Other events make us feel as if the Earth has flipped on its axis too. Death, divorce, job loss, rape, and all kinds of destructive forces contribute to our feeling that we have lost control of our environment and of our lives. We experience our own personal tsunamis as we watch our lives crumble around us.

We learn that we can control nature no more than we can control other people. We can, however, control the way we handle out-of-control situations. Devastation challenges us to become stronger, to weather the storms, and to move on.

Through our choices, we come to realize that we have created our own chaos because of our responses to outside influences. We feel lost and hopeless. But total annihilation presents us with an opportunity for reconstruction, regeneration, and rebirth. That old saying, "When one door closes, another opens" is true if we open our eyes to see the opportunities that await us.

Unplanned teenage pregnancies, failed marriages, poverty, illness, and all kinds of destructive occurrences test our resolve. Like the Phoenix who rises from the ashes, we must pull ourselves out of our despair and rise above our circumstances. We may have lost control of our lives, but we haven't lost our lives.

Every choice we make results in a consequence or a reward. As we mature, we realize that the consequences of our decisions sometimes become rewards – that unplanned pregnancy could bring into our lives a baby that will bring us more love and joy than we ever thought possible. That child might result in grandchildren – more people to love.
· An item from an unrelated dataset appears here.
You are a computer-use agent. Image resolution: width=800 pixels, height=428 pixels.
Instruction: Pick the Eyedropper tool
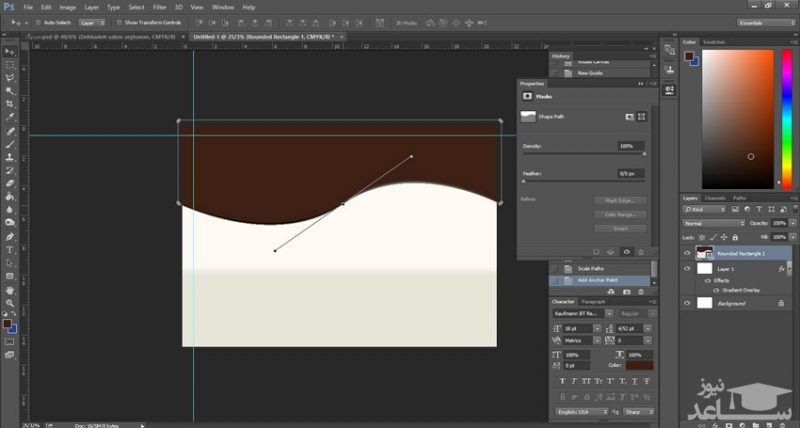click(10, 117)
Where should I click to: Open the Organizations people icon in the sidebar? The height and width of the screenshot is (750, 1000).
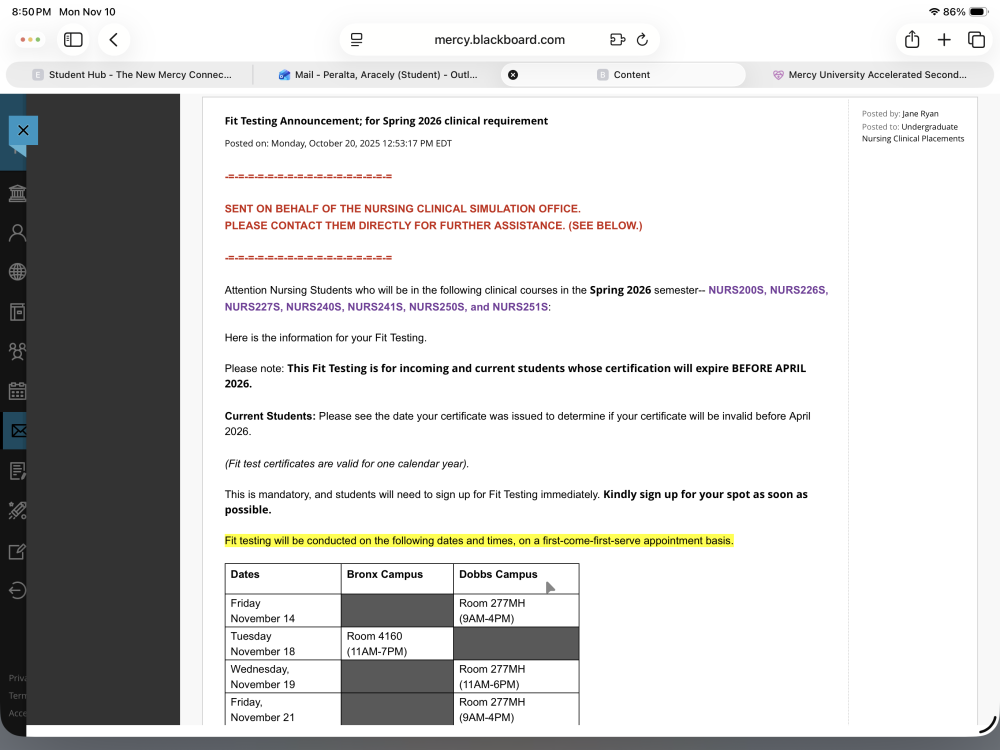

I'm not condoning unplanned teenage pregnancy. I think MTV is doing a great job promoting teenage pregnancy all by itself with its "16 and Pregnant" television series. I wonder how many teenagers, even after witnessing the struggles involved in becoming a pregnant 16-year-old, would like to be part of that reality program? But that's another blog.

In the nearly 60 years I have been living, I have learned that as much as I would like to control other people, I cannot, because they make their own decisions. Whether they are my family or my friends, I have no control over their decisions – I have control only over my own.

And so I allow my personal controller to sit on "play." As the events in my life unfold, I deal with them, sometimes not well, but I deal with them.

Would I really want to control my life so much that I had the ability to fast-forward through my life? No, because I would miss valuable lessons that taught me how to become "me". To "know myself" takes time. When disruptive events cause me to feel I've lost control of my life, I discover who I am by how I handle those events.

If I could press rewind, knowing what I know now, I might discover that I would still marry the men I married, because they gave me the children I love. That pervert who took advantage of me at one of my former jobs benefited me, because I learned – eventually – how to stand up for myself and for others because of him.

Every challenge I've experienced teaches me who I am through the way I handle it. I might hold the controller in my hand, but the only things I can control are the choices I make.

So I will continue to press "play" until one day God or life itself presses "stop."